• Work task:
Where the string "accomplish" occurs in the material below, report the whole line.

• Records for this exercise:
[Start of section]

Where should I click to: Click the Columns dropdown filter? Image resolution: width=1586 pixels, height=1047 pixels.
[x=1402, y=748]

[End of section]
[Start of section]

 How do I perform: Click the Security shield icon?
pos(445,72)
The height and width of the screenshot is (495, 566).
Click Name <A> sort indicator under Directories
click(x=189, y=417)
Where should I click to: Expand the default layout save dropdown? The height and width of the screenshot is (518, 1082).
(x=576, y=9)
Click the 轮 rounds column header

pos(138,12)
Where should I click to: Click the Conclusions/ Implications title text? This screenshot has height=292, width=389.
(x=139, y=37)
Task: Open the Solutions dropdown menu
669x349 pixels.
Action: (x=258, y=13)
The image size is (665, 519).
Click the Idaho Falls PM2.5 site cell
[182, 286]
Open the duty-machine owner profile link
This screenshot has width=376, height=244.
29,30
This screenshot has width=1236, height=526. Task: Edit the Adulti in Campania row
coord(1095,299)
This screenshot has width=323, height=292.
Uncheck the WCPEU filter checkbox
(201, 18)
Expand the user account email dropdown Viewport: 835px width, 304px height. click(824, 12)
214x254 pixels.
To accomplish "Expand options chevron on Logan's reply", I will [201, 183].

[End of section]
[Start of section]

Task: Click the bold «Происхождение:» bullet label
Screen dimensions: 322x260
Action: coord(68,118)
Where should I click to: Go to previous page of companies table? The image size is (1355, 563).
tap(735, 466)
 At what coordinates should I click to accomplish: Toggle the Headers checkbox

[End of section]

• Reply:
To accomplish "Expand options chevron on Logan's reply", I will [201, 183].
 At what coordinates should I click to accomplish: Toggle the Headers checkbox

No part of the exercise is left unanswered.